- **DATA IN THIS EXERCISE**
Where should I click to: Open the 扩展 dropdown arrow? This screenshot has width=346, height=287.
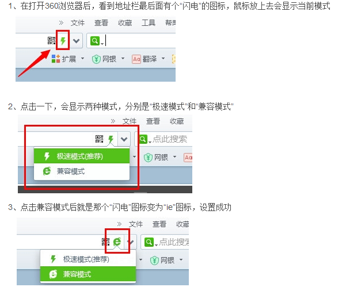click(82, 59)
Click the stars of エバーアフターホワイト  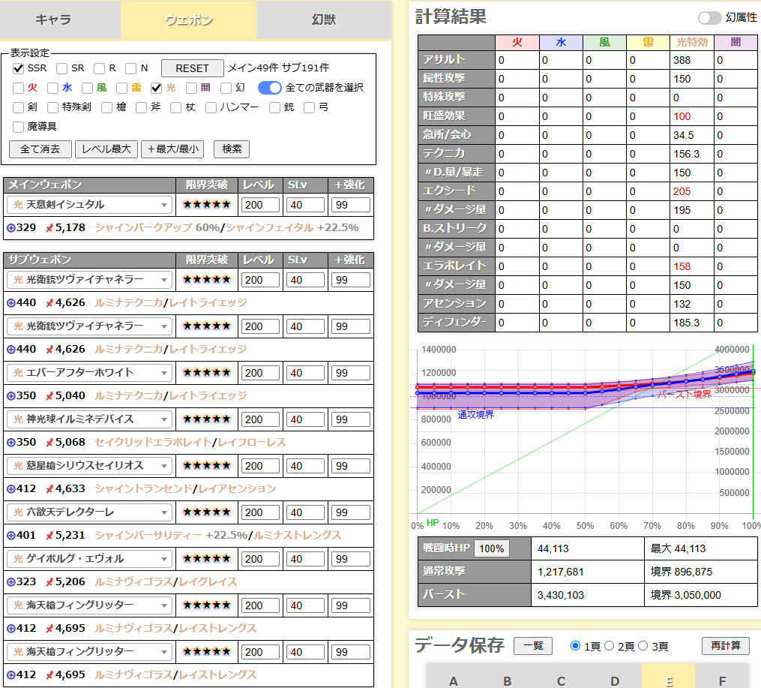[x=207, y=373]
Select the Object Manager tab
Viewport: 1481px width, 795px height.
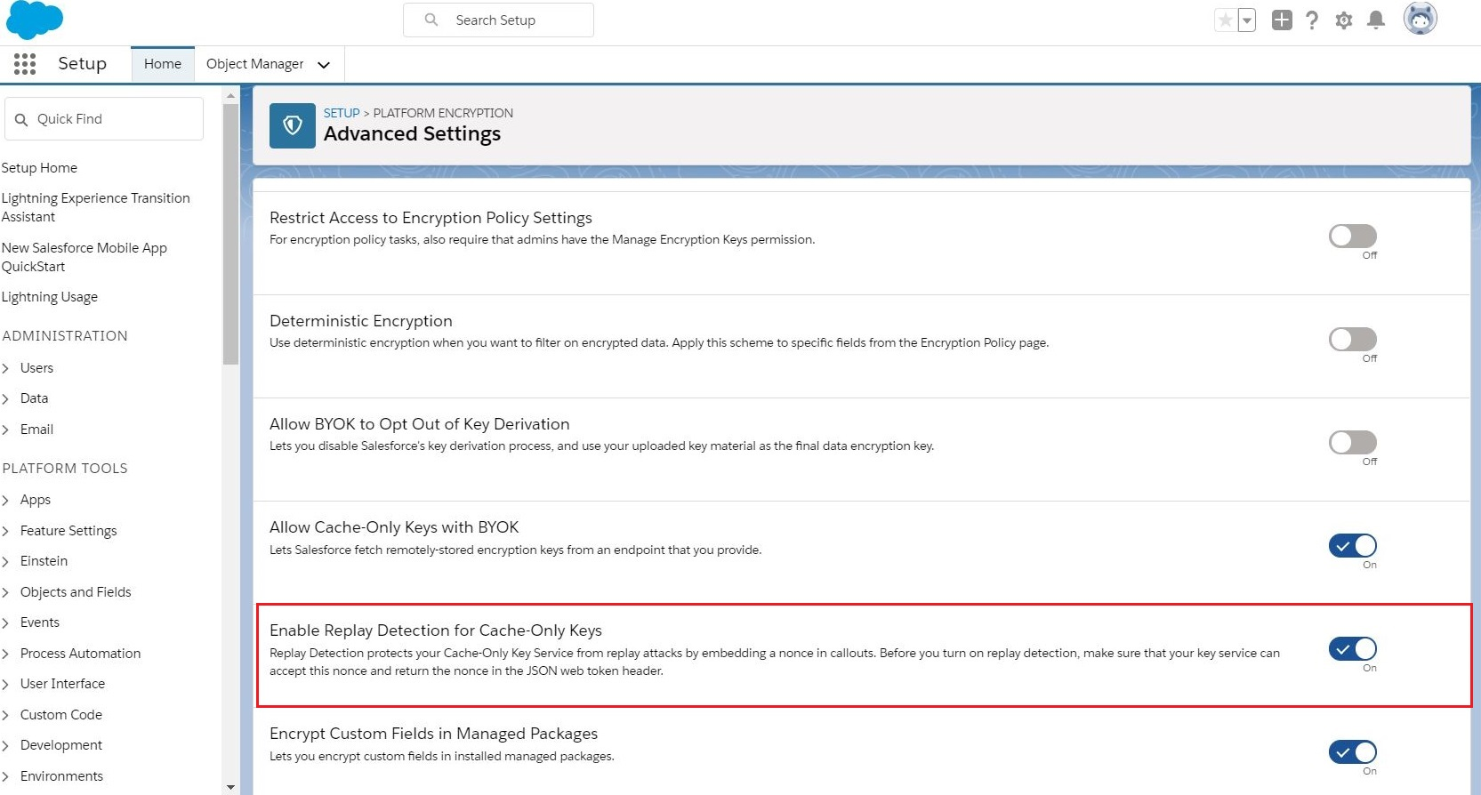[x=254, y=64]
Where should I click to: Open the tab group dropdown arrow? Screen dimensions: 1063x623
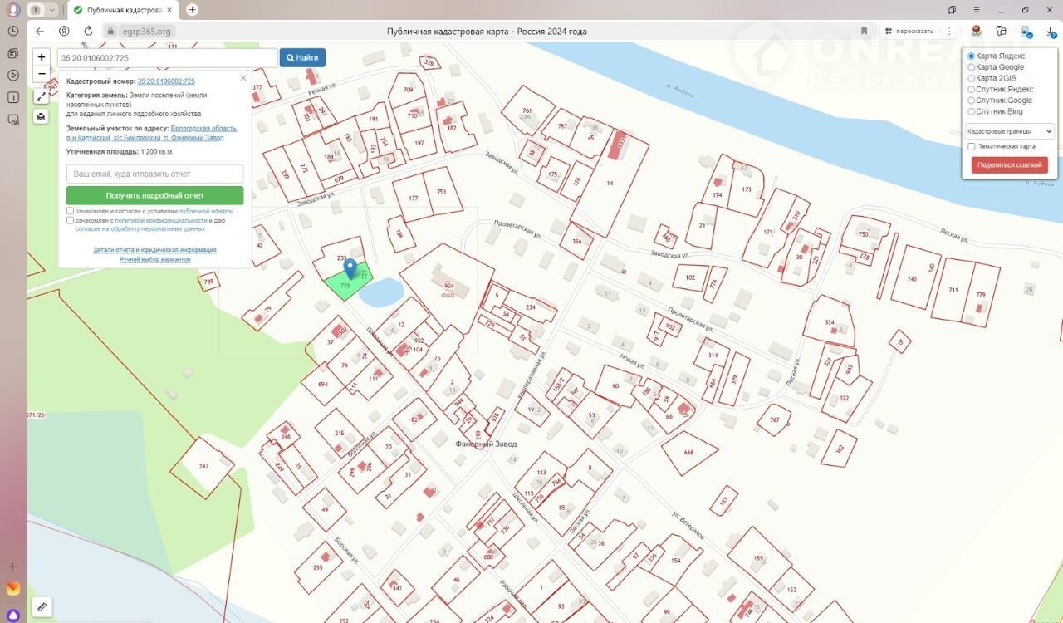tap(52, 10)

- **HOW TO COMPLETE THIS TASK**
The lines running from the one with "Select the Object Manager tab" to the close of the material above are to be retyped exactly; no picture is to be included.

- **YOUR RESPONSE**
Select the Object Manager tab
Viewport: 1481px width, 795px height.
[x=254, y=64]
Where should I click to: Open the tab group dropdown arrow? Screen dimensions: 1063x623
tap(52, 10)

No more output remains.